China’s ban on iPhone use accelerates

China’s ban on iPhone use accelerates

Employees at more state agencies and firms being told to leave ‘foreign devices’ at home

Pedestrians wait to cross a street outside an Apple store in Beijing on Sept 8. (Photo: Bloomberg)
Pedestrians wait to cross a street outside an Apple store in Beijing on Sept 8. (Photo: Bloomberg)

More Chinese agencies and government-backed firms across the country have ordered staff to stop bringing iPhones and other foreign devices to work, setting in motion an unprecedented prohibition that is likely to block Apple and Samsung from parts of the world’s biggest mobile market.

Multiple state firms and government departments across at least eight provinces — including the prosperous coastal area — instructed employees in the past month or two to start carrying local brands, according to people familiar with the matter.

The move marks a major step up from September, when a small number of agencies in Beijing and Tianjin began telling staff to leave foreign devices at home, said the people, who asked not to be identified for discussing confidential orders.

The much broader, coordinated effort marks a dramatic quickening of Beijing’s campaign to wean itself off American technology, coinciding with the resurgent popularity of the homegrown brand Huawei Technologies.

The administration of President Xi Jinping this year decided to expand a ban on foreign devices beyond the most sensitive departments — a directive that had been in place for years — to encompass many more government agencies and even state firms, Bloomberg News reported in September.

While Chinese software and hardware have gradually replaced American products over the years — from Microsoft software to Dell computers and Intel chips — the mobile edict threatens to deal a swift and direct hit to Apple’s market share.

This month, smaller firms and agencies in lower-tier cities have issued their own verbal directives, suggesting a much broader movement is kicking in, the people said.

The orders originated from cities across at least eight provinces from prosperous Zhejiang, Guangdong, Jiangsu and Anhui to northern Shanxi, Shandong, Liaoning and central Hebei — home to the world’s largest iPhone factory.

An Apple spokesperson declined to comment. The State Council Information Office and the Cyberspace Administration of China, which oversees online security, did not respond to faxed requests for comment.

The Chinese government has previously pushed back on reports about iPhone restrictions, while also raising concerns about the security of the device.

“China has not issued laws and regulations to ban the purchase of Apple or foreign brands’ phones,” Foreign Ministry spokeswoman Mao Ning said during a press briefing in September.

Major challenge

It is unclear how many government agencies precisely have issued directives, nor how widespread they have been. Different organisations will likely vary in how zealously they enforce internal edicts, with some forbidding Apple devices from the workplace and others barring their use entirely.

Collectively, however, they present a major challenge for Samsung and Apple, which are both struggling to sustain growth in a key market. For Apple, which also uses China to produce the majority of its devices, the country yields about a fifth of its revenue.

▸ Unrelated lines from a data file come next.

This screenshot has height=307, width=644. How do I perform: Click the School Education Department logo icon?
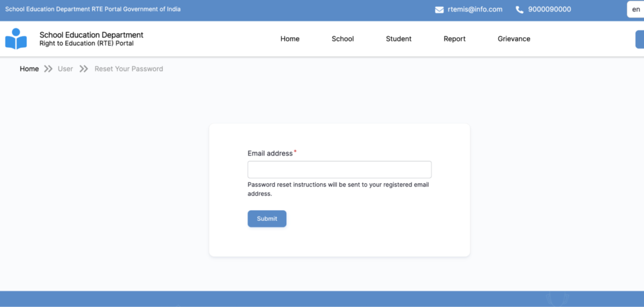tap(16, 39)
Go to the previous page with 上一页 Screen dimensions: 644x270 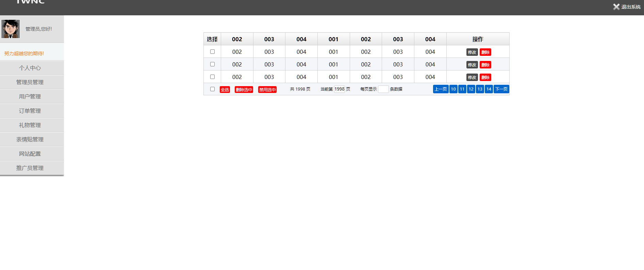tap(441, 89)
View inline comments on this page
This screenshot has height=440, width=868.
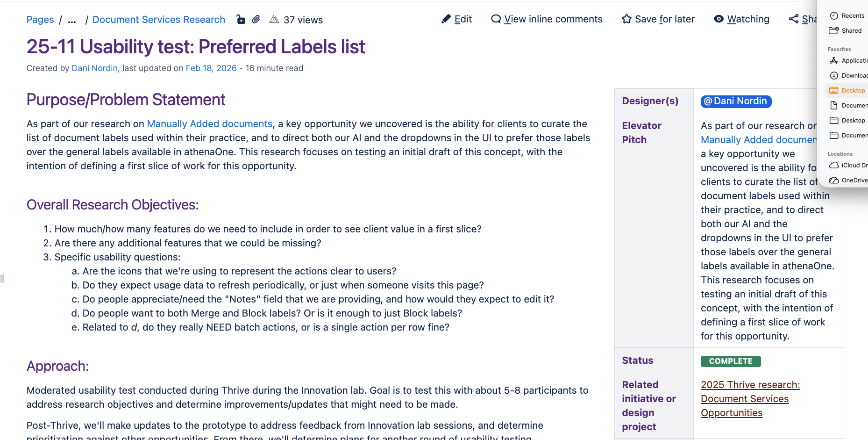(547, 19)
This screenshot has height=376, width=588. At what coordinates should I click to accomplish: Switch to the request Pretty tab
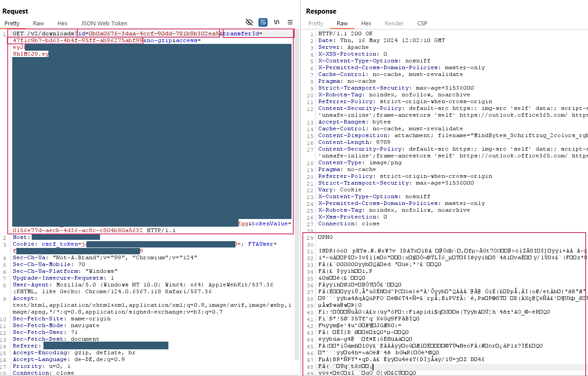(x=12, y=24)
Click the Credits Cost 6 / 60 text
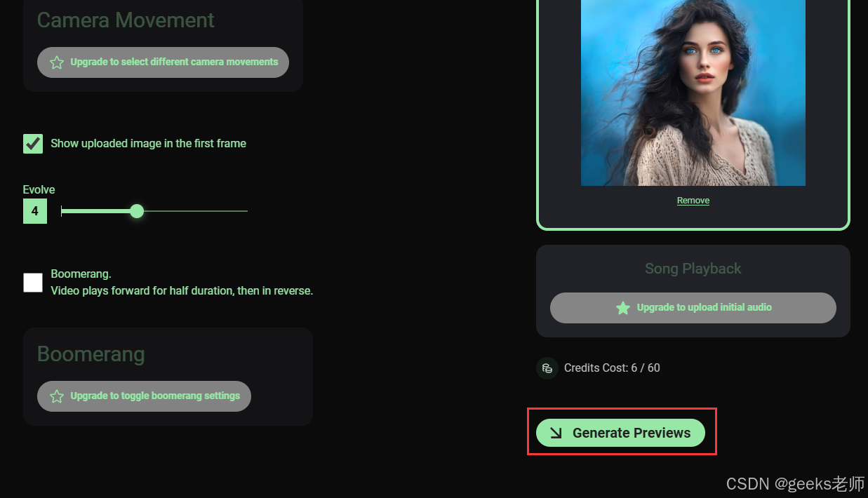Viewport: 868px width, 498px height. [612, 368]
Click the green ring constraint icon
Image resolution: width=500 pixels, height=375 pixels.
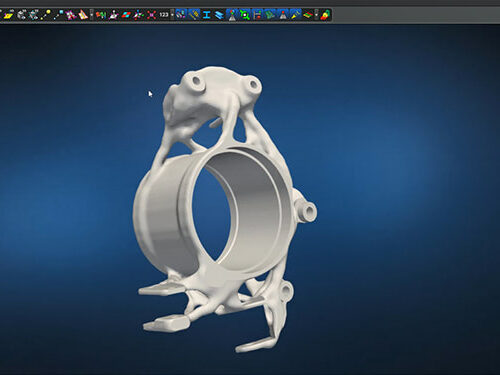[x=245, y=15]
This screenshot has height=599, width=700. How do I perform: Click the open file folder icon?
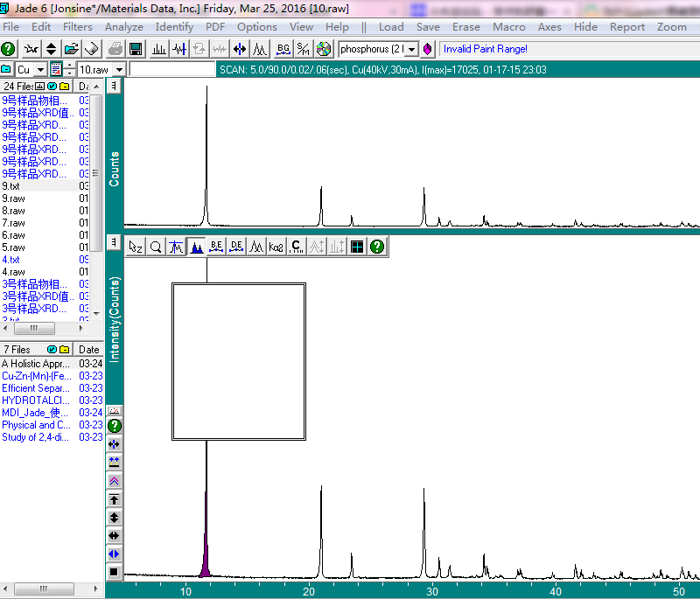point(72,49)
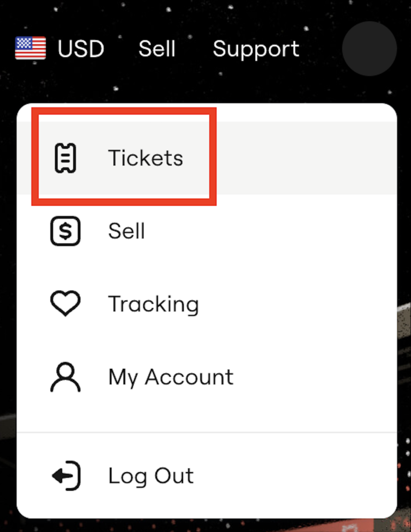This screenshot has width=411, height=532.
Task: Select Tracking from the menu
Action: (153, 303)
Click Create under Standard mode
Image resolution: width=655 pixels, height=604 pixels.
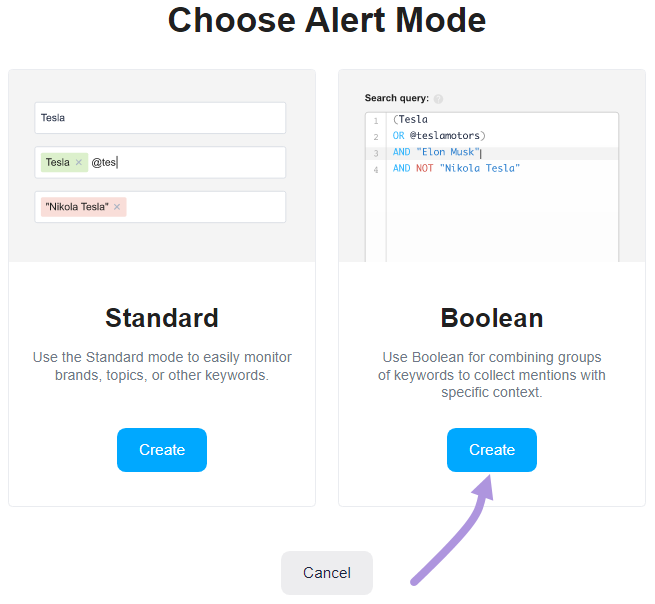coord(162,450)
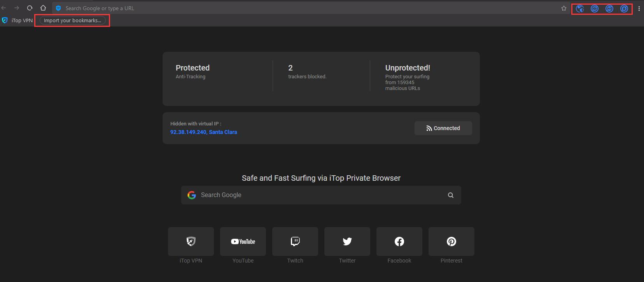Viewport: 644px width, 282px height.
Task: Reload the page
Action: tap(30, 8)

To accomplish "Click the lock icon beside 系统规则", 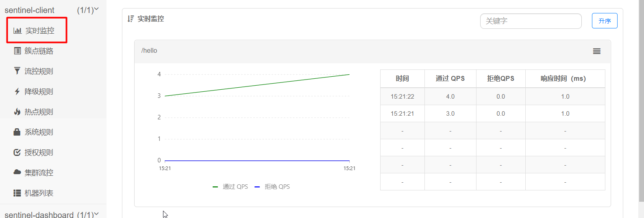I will point(17,132).
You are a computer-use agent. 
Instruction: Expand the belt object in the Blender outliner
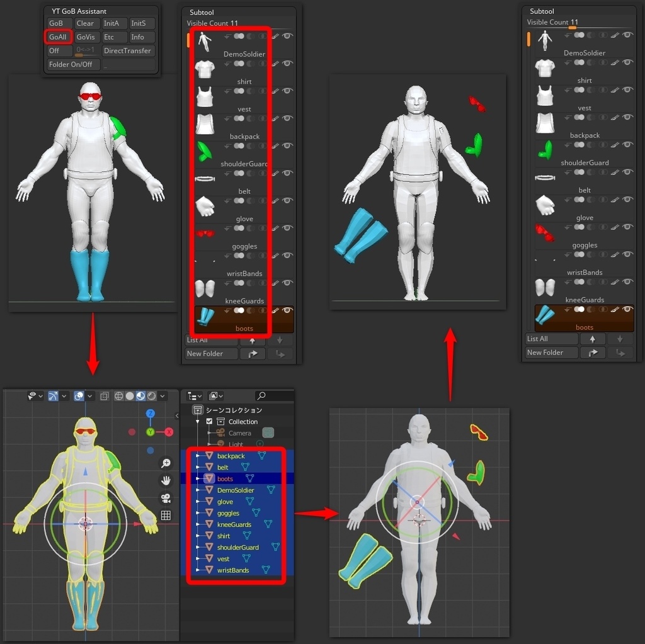pyautogui.click(x=197, y=466)
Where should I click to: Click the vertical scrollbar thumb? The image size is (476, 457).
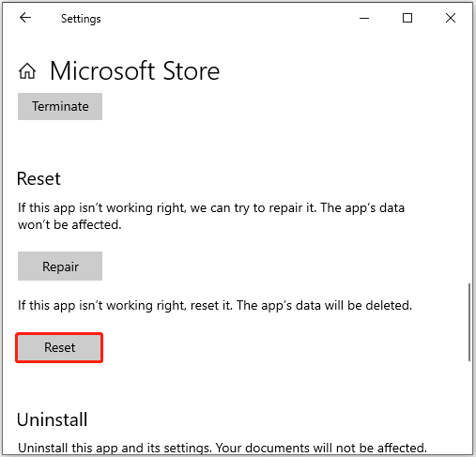[x=469, y=322]
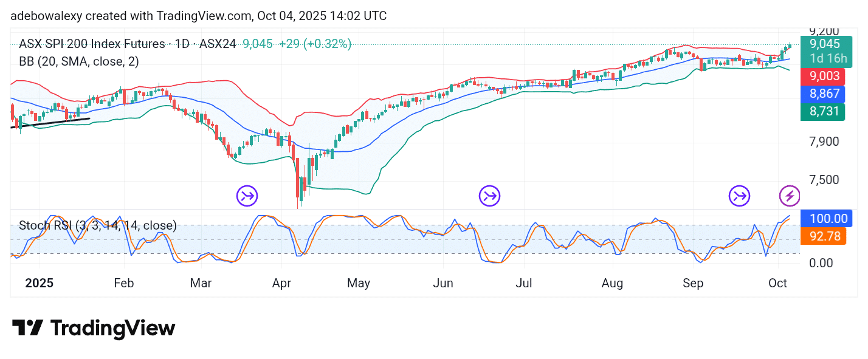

Apple gets the majority of the world’s iPhones from sprawling factories run by suppliers like Foxconn Technology that together employ millions of Chinese.

Chief executive officer Tim Cook was the architect of the company’s strategy to outsource manufacturing to China two decades ago. He has worked hard since to maintain positive ties with Beijing, even as Apple has begun shifting more production capacity to other countries including India.

Independent data has indicated that the iPhone 15 is selling more poorly in the country than the previous model, prompting some analysts to scale back revenue projections.

Analysts believe that part of the slowdown stems from the August release of a Huawei smartphone that contained an advanced made-in-China processor. State media celebrated it as a triumph against US sanctions, while American lawmakers called for an investigation into possible violations of those curbs.

While Apple’s revenue from Greater China fell 2% in the fourth quarter, the company blamed the decline on the iPad and Mac. Cook said the iPhone 15 Pro did well in the region and that is is “very optimistic” about the company’s performance there. Apple still enjoys popularity in China and its devices remain common in both the government and private sector.

Chinese state firms like oil giant PetroChina employ millions and still control vast swaths of a centrally planned economy. The state sector provides jobs for an estimated 80 million people and the figure could have grown by as much as 2 million on a net basis in 2022. Government agencies employ millions more.

Even with US-China ties fraying, the US company is highly dependent on the Asian country — both as a manufacturing partner and a market for its products. Cook celebrated that relationship during a trip to China earlier this year, calling it “symbiotic”.

But the blockade on the devices is the culmination of a years-long effort to root out foreign technology in sensitive environments, and coincides with China’s push to become self-sufficient in critical areas.